We provide the source code for the paper "Controlling the Amount of Verbatim Copying in Abstractive Summarization", accepted at AAAI'20. If you find the code useful, please cite the following paper.
@inproceedings{control-over-copying:2020,
Author = {Kaiqiang Song and Bingqing Wang and Zhe Feng and Liu Ren and Fei Liu},
Title = {Controlling the Amount of Verbatim Copying in Abstractive Summarization},
Booktitle = {Proceedings of the AAAI Conference on Artificial Intelligence},
Year = {2020}}
Our system seeks to re-write a lengthy sentence, often the 1st sentence of a news article, to a concise, title-like summary. The average input and output lengths are 31 words and 8 words, respectively.
The code takes as input a text file with one sentence per line. It generates a text file ("summary.txt") in the working folder as the outputs, where each source sentence is replaced by a title-like summary.
Example input and output are shown below.
Belgian authorities are investigating the killing of two policewomen and a passerby in the eastern city of Liege on Tuesday as a terror attack, the country's prosecutor said.
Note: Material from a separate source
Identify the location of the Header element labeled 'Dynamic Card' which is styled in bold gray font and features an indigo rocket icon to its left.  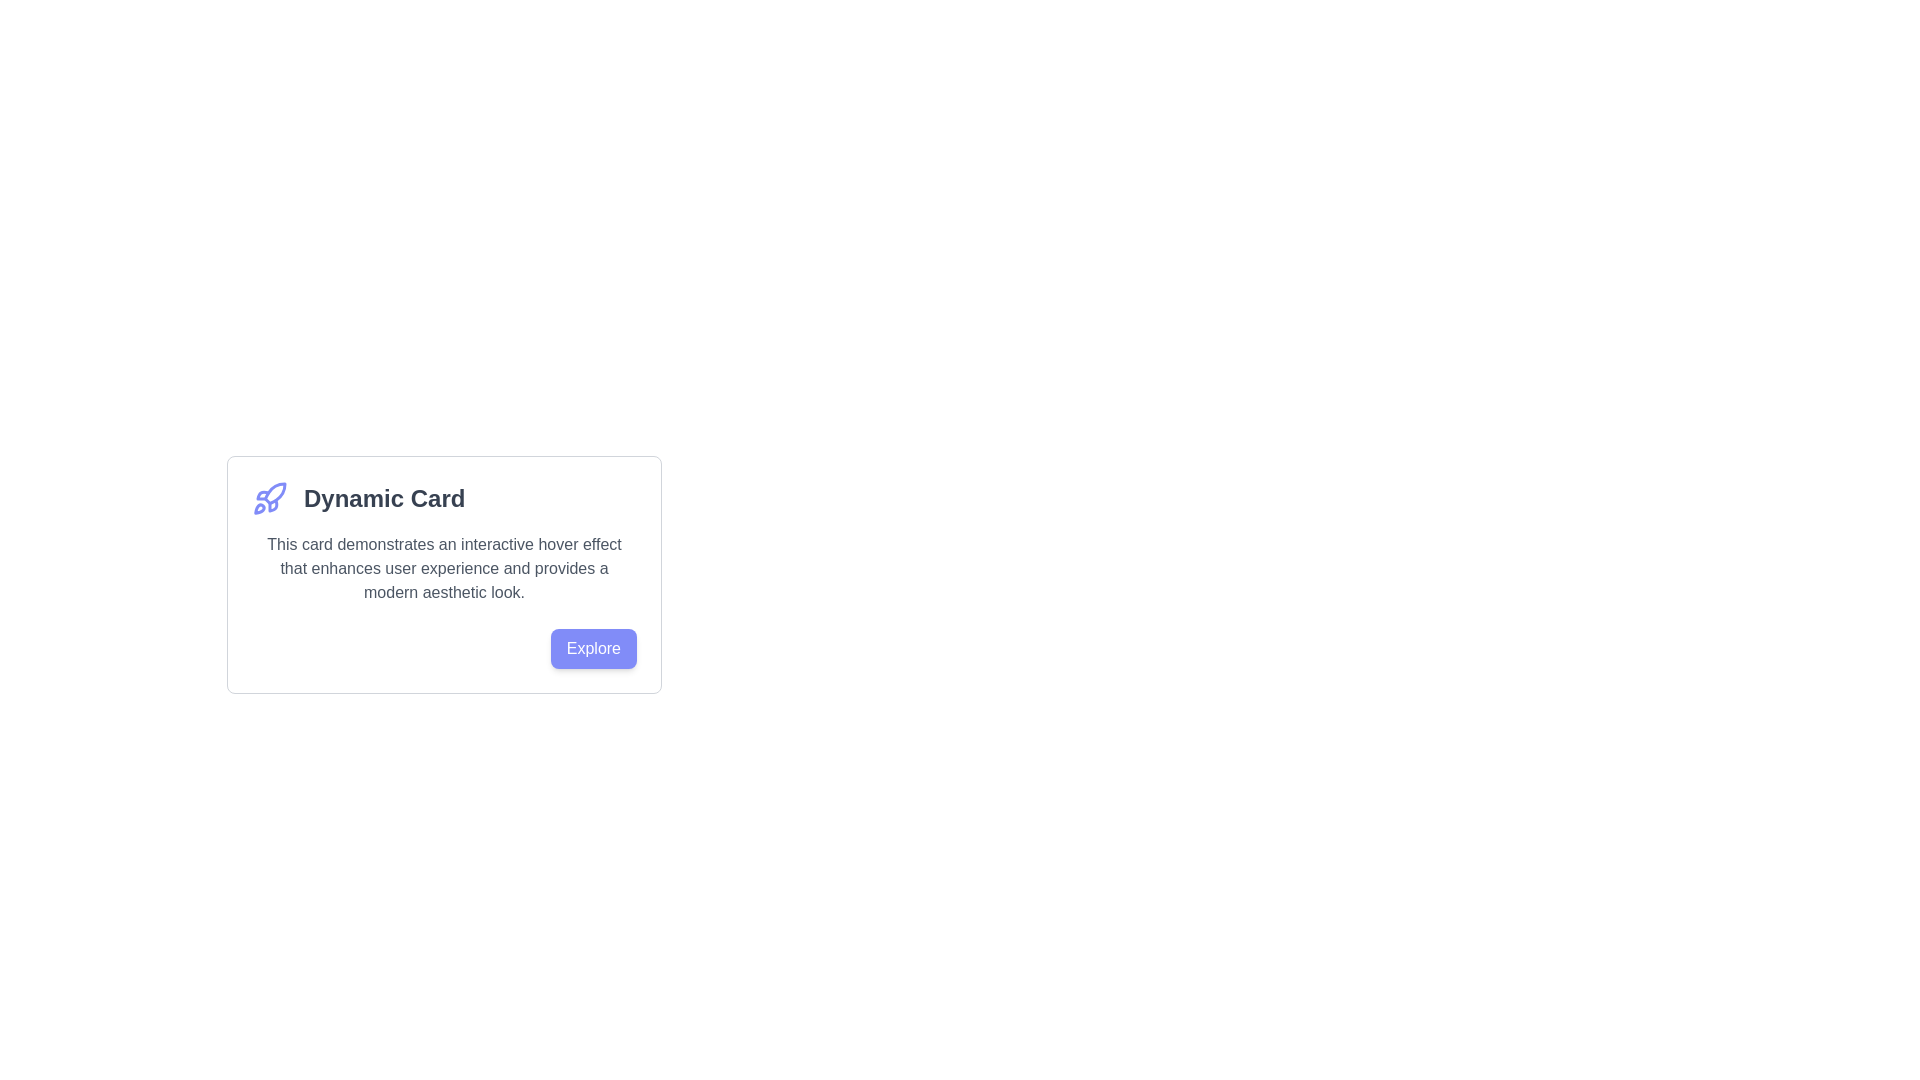
(443, 497).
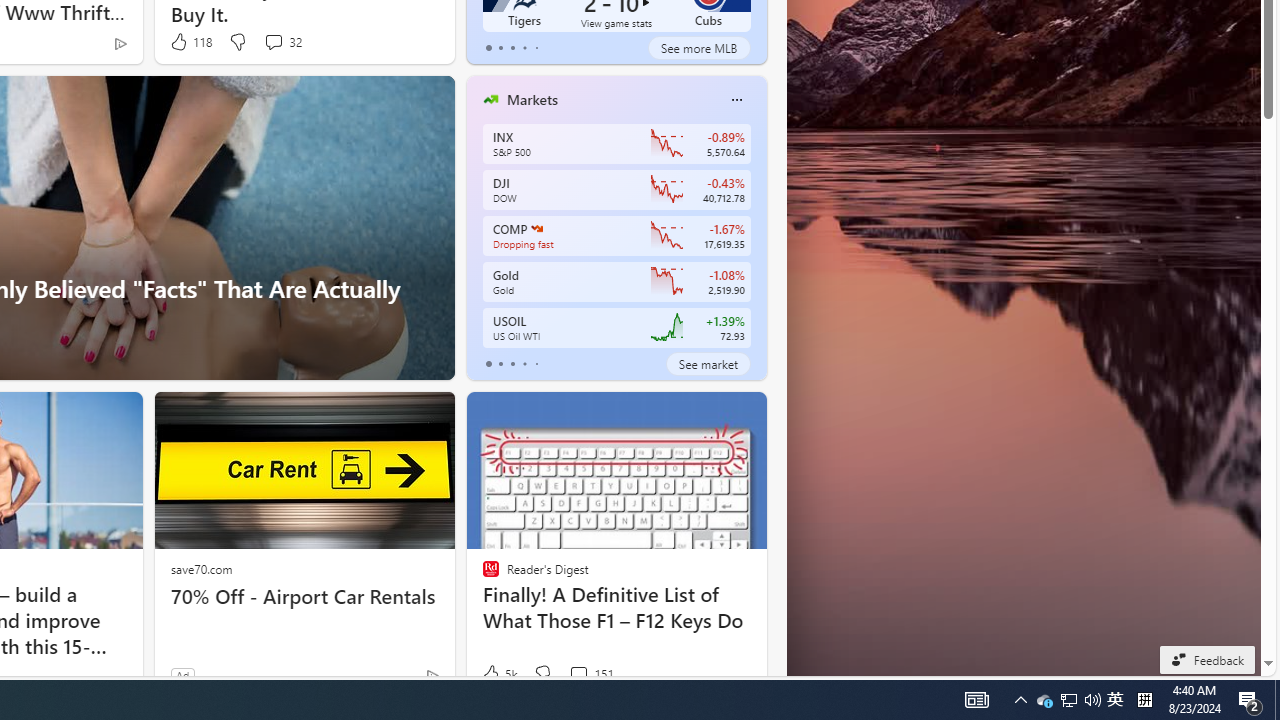 The image size is (1280, 720). What do you see at coordinates (500, 363) in the screenshot?
I see `'tab-1'` at bounding box center [500, 363].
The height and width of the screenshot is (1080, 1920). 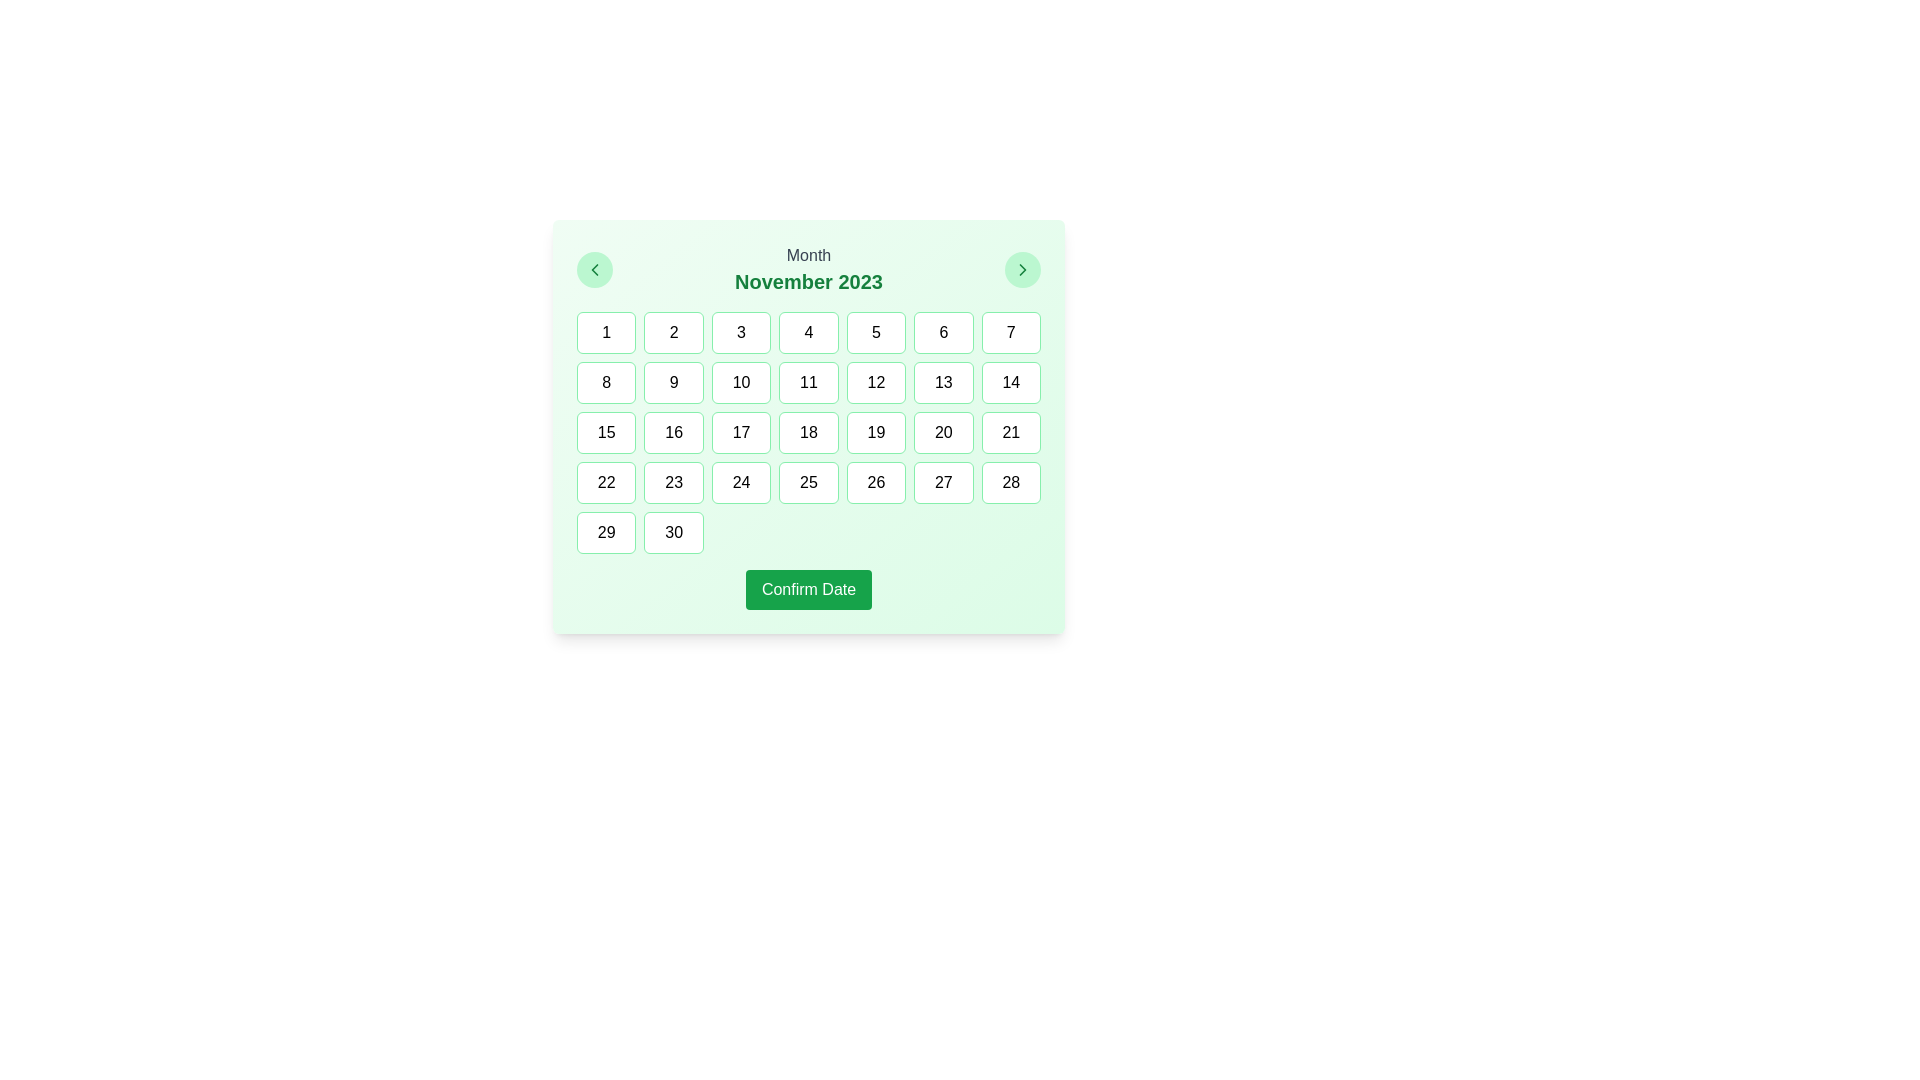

Belgium probes killing of two policewomen as terror attack .
The code is written in Python (v3.7) and Pytorch (v1.3). We suggest the following environment:
HINT: Notice that pytorch-pretrained-bert may change their name and content during time. It is currently named as transformers.
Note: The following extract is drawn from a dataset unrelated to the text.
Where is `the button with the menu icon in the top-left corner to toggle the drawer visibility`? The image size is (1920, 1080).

To install Python (v3.7), run the command:
$ wget https://repo.anaconda.com/archive/Anaconda3-2019.10-Linux-x86_64.sh
$ bash Anaconda3-2019.10-Linux-x86_64.sh
$ source ~/.bashrc
To install PyTorch (v1.3) and its dependencies, run the below command.
$ conda install pytorch torchvision cudatoolkit=10.1 -c pytorch
To install pytorch-pretrained-bert and its dependencies, run the below command.
$ pip install spacy ftfy==4.4.3
$ python -m spacy download en
$ pip install pytorch-pretrained-bert
To install Pyrouge, run the command below. Pyrouge is a Python wrapper for the ROUGE toolkit, an automatic metric used for summary evaluation.
$ pip install pyrouge
Clone this repo. Download this ZIP file (others.zip
) containing trained model. Move the ZIP file to the working folder and uncompress.
$ git clone git@github.com:KaiQiangSong/control-over-copying.git
$ mv others.zip control-over-copying
$ cd control-over-copying
$ unzip others.zip
$ rm others.zip
$ mkdir log
Generating Summaries with our summarization model trained on selected dataset including: gigaword (default), newsroom.
$ python run.py --do_test --inputFile data/test.txt
Or if you want runing models other than that trained on gigaword:
$ python run.py --do_test --dataset newsroom --inputFile data/test.txt
Training the Model with train files and validation files.
$ python run.py --do_train --train_prefix data/train --valid_prefix data/valid
(Optional) Modify the training options.
You might want to change the parameters used for training. These are specified in ./setttings/training/gigaword_8.json
and explained blow.
{
"stopConditions":
{
"max_epoch":12,
"earlyStopping":false,
"rateReduce_bound":200000
},
"checkingPoints":
{
"checkMin":0,
"checkFreq":2000,
"everyEpoch":true
}
}
HINT*: 200K batches (used for rateReduce_bound
) with batch size of 8
, is slightly less than half of an epoch.